**SET PROBLEM**
Rename "screenshot" to "screen capture" in the lines of the records starting with the line that contains "You are a GUI" and going on through the end of the records, keeping everything else unchanged. Leave the pictures out of your answer.
-- BEGIN MATERIAL FOR THE TASK --
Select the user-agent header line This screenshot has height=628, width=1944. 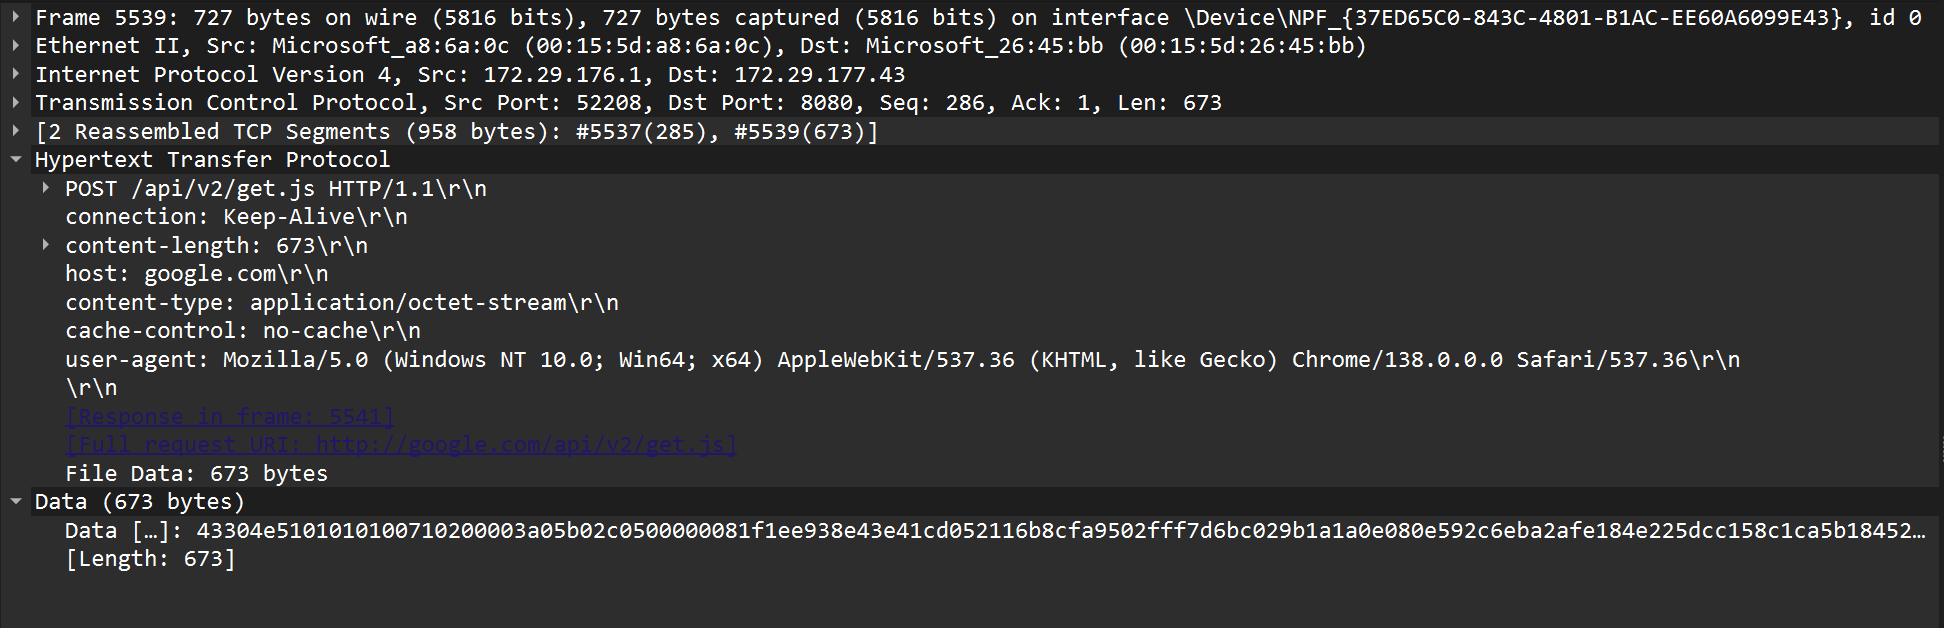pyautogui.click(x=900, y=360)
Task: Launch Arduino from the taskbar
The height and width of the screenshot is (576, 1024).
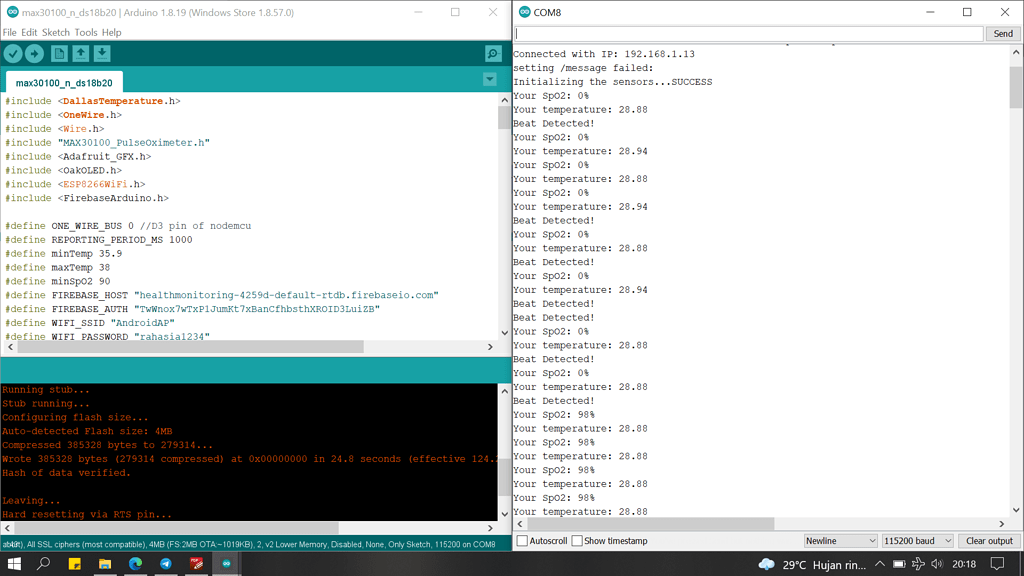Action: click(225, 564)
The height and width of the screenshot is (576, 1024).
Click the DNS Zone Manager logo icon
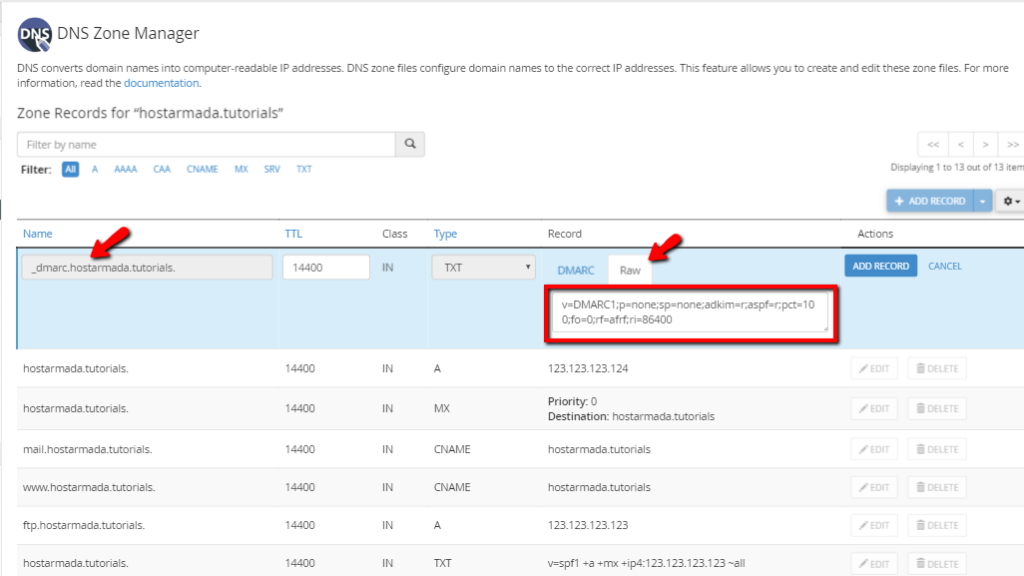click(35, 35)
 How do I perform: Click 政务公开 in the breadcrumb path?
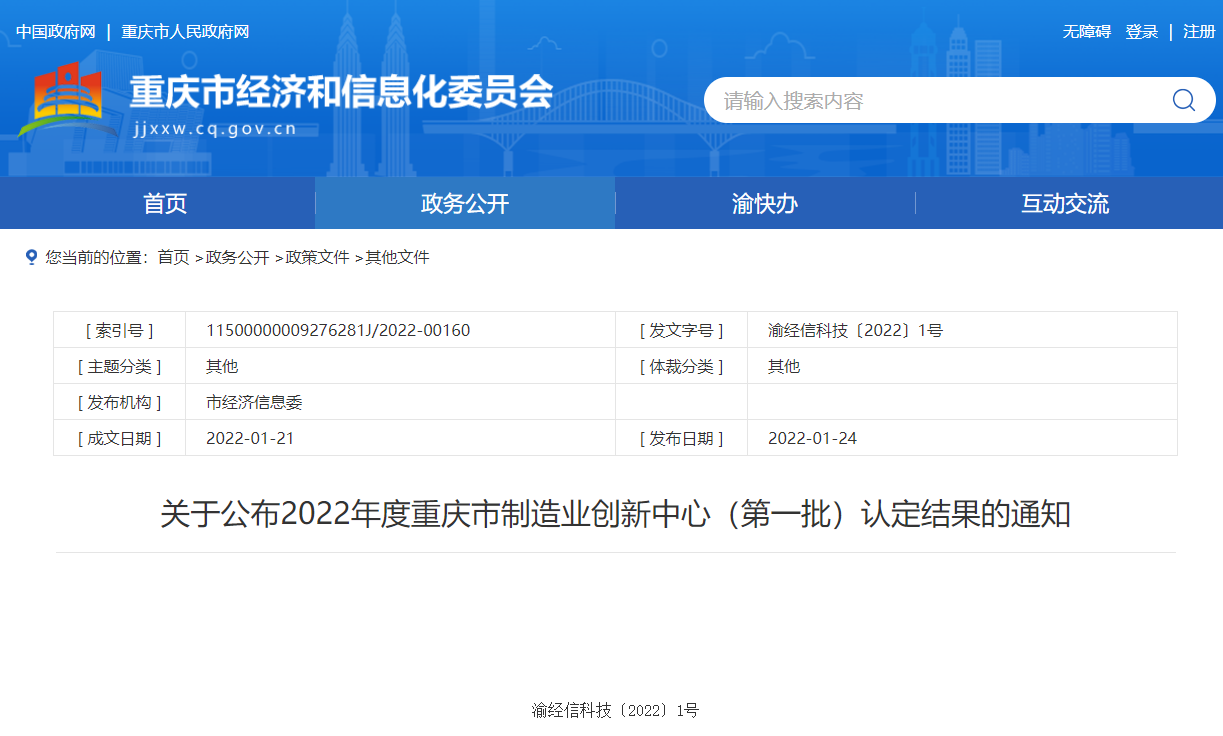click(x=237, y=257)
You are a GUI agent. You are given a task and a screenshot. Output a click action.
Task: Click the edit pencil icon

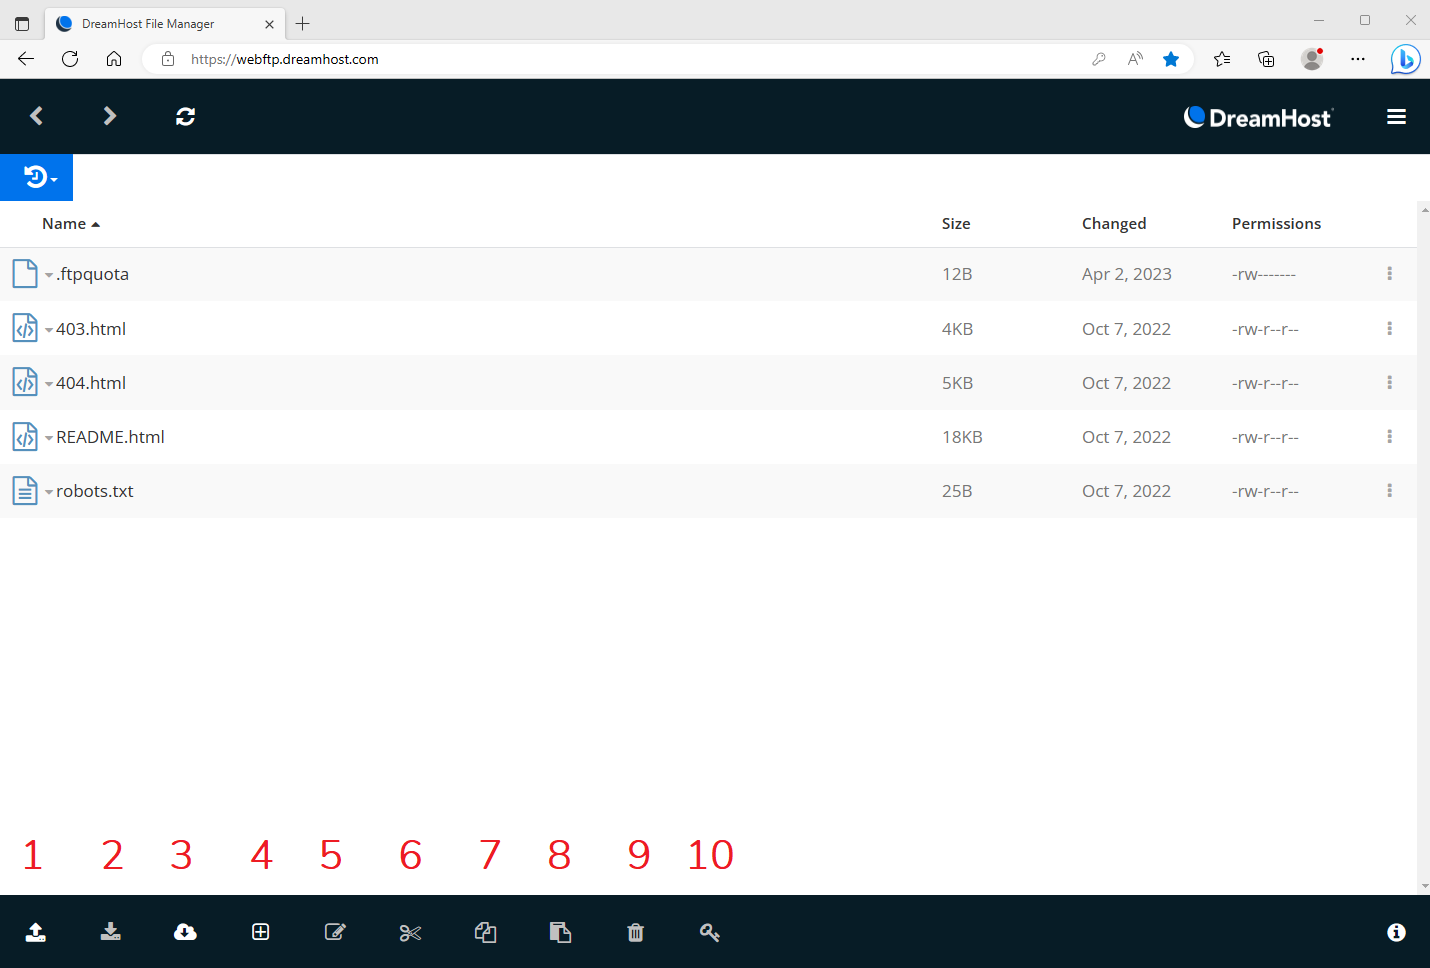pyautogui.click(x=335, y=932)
-- END MATERIAL FOR THE TASK --
**ANSWER TO THE TASK**
You are a GUI agent. You are given a task and a screen capture. Output a click action.
Task: Click the edit pencil icon

pyautogui.click(x=335, y=932)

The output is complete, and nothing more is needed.